一言に腹痛と言っても、腹部にはさまざまな臓器が存在し、そのいずれかの臓器に異常が生じることで腹痛を自覚するため、原因となりうる要因も多岐にわたります。
また、各臓器はさまざまな神経によって知覚をコントロールされているため、神経に異常がある場合も腹痛を感じることがあります。
このように、腹痛という症状は非常に多彩な原因で起こるものですが、特に高校生の腹痛に多い原因は下記の3つです。
ストレス
高校生の腹痛の原因としてストレスが挙げられます。ストレスが溜まると、心拍・血圧・体温・呼吸・睡眠・排尿・排泄など、多くの生理機能を調整している自律神経のバランスが乱れてしまい、消化管の蠕動運動に支障をきたすためです。
過度なストレスによって交感神経が興奮すると、消化管の蠕動運動が止まってしまい、胃の内容物がうまく消化されなくなったり、腸に便が溜まることで腹痛を感じる可能性があります。
また一方で、過度な交感神経の活性化から解放されると、急に副交感神経が活性化し、今度は逆に腸管が激しく蠕動することで急激な腹痛を自覚する可能性もあります。
高校生はテストや受験・部活動の試合や恋愛など、さまざまなシーンで過度にストレスを感じるリスクを抱えているため、十分注意が必要です。
月経
高校生の腹痛の原因として、特に女性の場合は月経が挙げられます。通常、28日周期の中で体内の女性ホルモンであるエストロゲンやプロゲステロンの分泌量が変動し、排卵などの生理現象が引き起こります。
その際、排卵時や子宮収縮を伴う生理期には女性は腹痛を感じやすく、人によっては生理痛なのか腹痛なのか判断が難しいこともあります。

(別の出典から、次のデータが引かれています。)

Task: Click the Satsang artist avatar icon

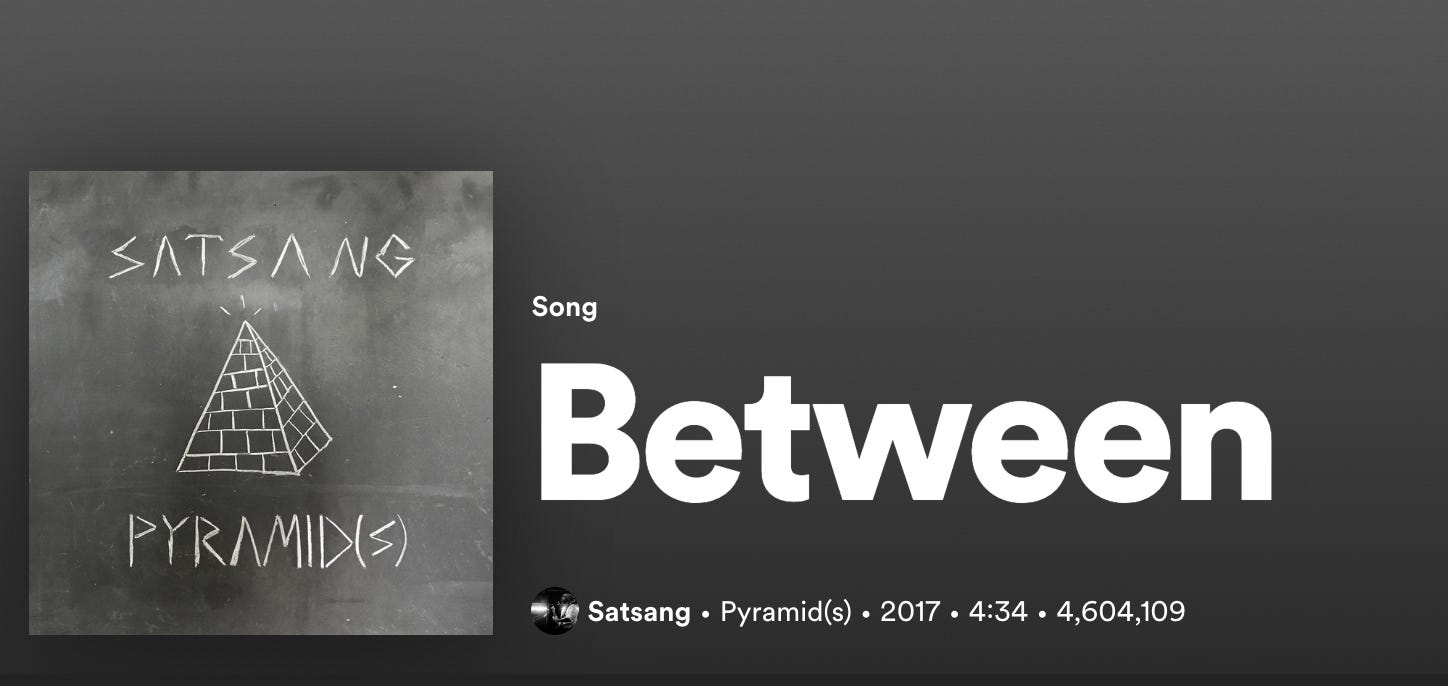Action: 555,611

また、普段は生理周期が整っており、生理痛も強くない方であっても、食事や睡眠・ストレスなど、さまざまな要因で女性ホルモンは変動し、影響を受けるため、高校生活の中で女性ホルモンのバランスが大幅に乱れ、生理痛が悪化する可能性がある点には留意すべきです。
さらに、月経以外にも卵巣出血や卵巣捻転など、女性器に関わる腹痛は少なくないため、特に不正出血を伴うような腹痛の際は早急に婦人科への受診がおすすめです。
食生活の乱れ
高校生の腹痛の原因として、食生活の乱れも挙げられます。これまで家族で食事を摂る機会が多かった子供も、高校生になると部活動や受験勉強、友人関係などさまざまな理由で、家庭ではなく自分で好みの食事を摂取する機会が増えます。

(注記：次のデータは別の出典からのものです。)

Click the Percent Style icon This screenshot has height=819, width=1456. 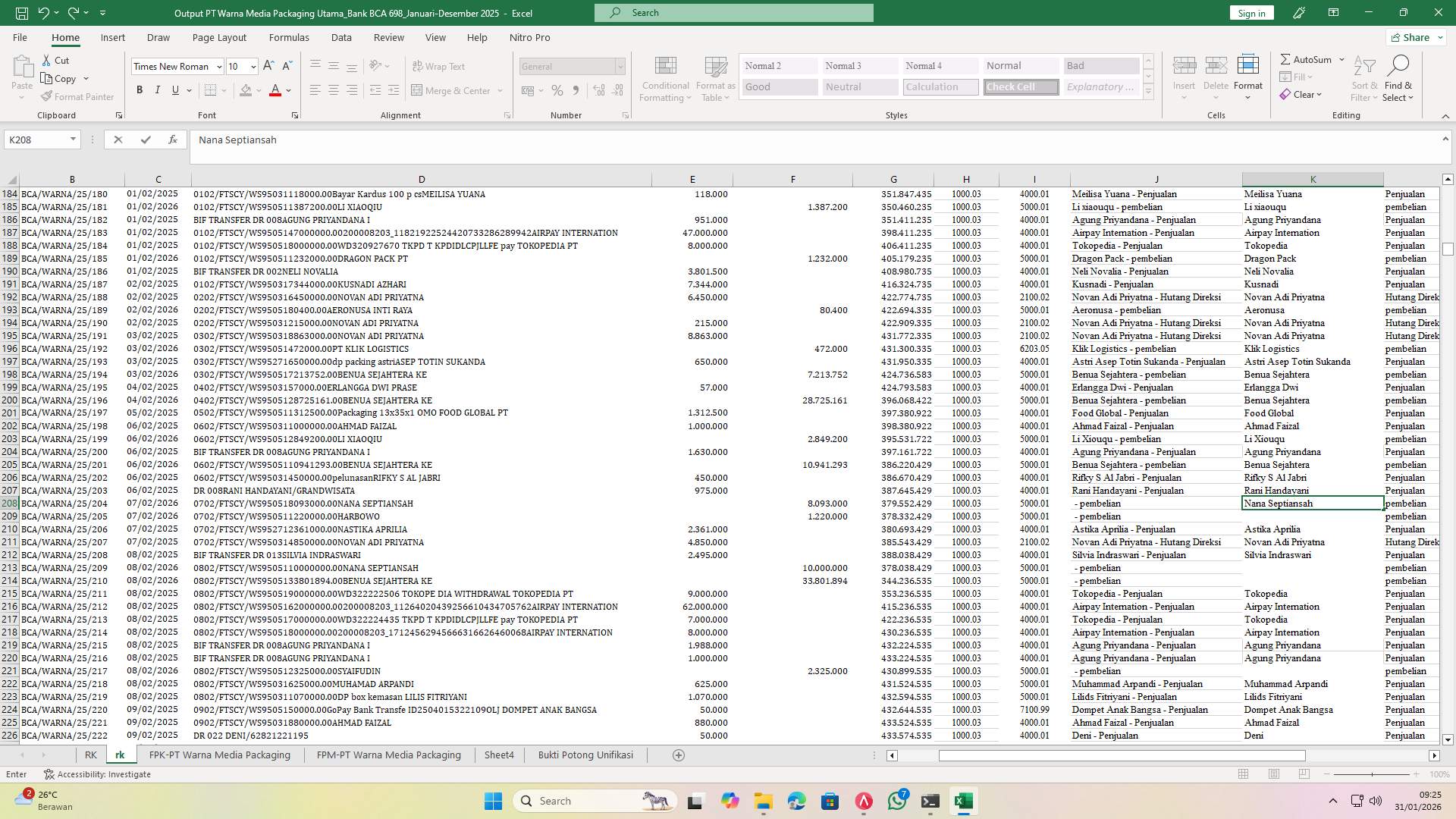(x=557, y=90)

その結果、胃腸に負担のかかりやすいジャンクフード、揚げ物、脂っこい食べ物の摂取が増えたり、香辛料やスパイスの効いた料理、カフェイン類などの摂取も腹痛の原因となるため、注意が必要です。
摂取内容はもちろんのこと、摂取時間も不規則になると自律神経の乱れを誘発するため、可能な限り規則正しい食事摂取を心がけることが肝要です。
高校生で腹痛が続く場合の対処法とは?
高校生で腹痛が続く場合、通学や学業に支障をきたすだけでなく、部活動や友人関係にも支障をきたすため、学校生活における影響は少なくありません。
基本的に高校生で腹痛が続く場合、まずは上記のような原因を疑い、セルフケアでの改善を目指す必要があります。

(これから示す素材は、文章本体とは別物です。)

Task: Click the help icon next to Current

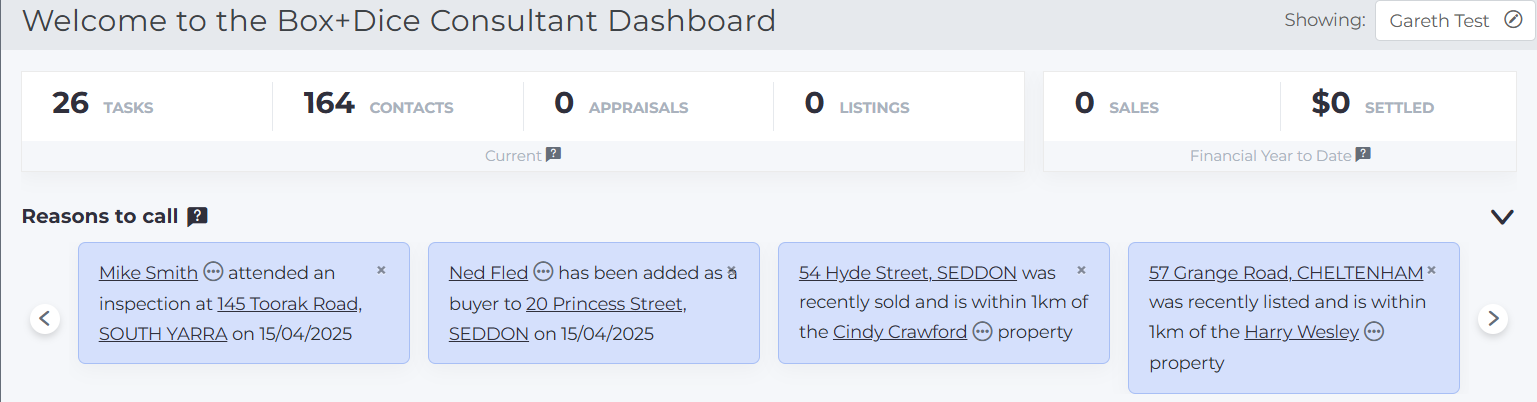Action: click(x=554, y=155)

ここでは、高校生で腹痛が続く場合の対処法を3つ紹介します。
生活習慣の改善
高校生で腹痛が続く場合、まずは生活習慣を整えましょう。お腹の調子には自律神経が関わっており、生活習慣を整えることで自律神経の調子を整えることができるため、結果としてお腹の調子の改善につながります。
規則正しくバランスの良い食事はもちろん、土日でも同じような時間に起床・就寝し、定期的に運動を行えると良いでしょう。
特に近年注意が必要なのは、中学生や高校生における深夜のスマホいじりです。SNSが普及し、スマホを見る時間が格段に増加すると、睡眠のリズムに支障をきたし、夜に眠れなくなり、朝起きられなくなります。
その結果、自律神経が乱れて腹痛が生じている可能性もあるため、スマホいじりは就寝の少なくとも2時間以上前には終わらせるようにしましょう。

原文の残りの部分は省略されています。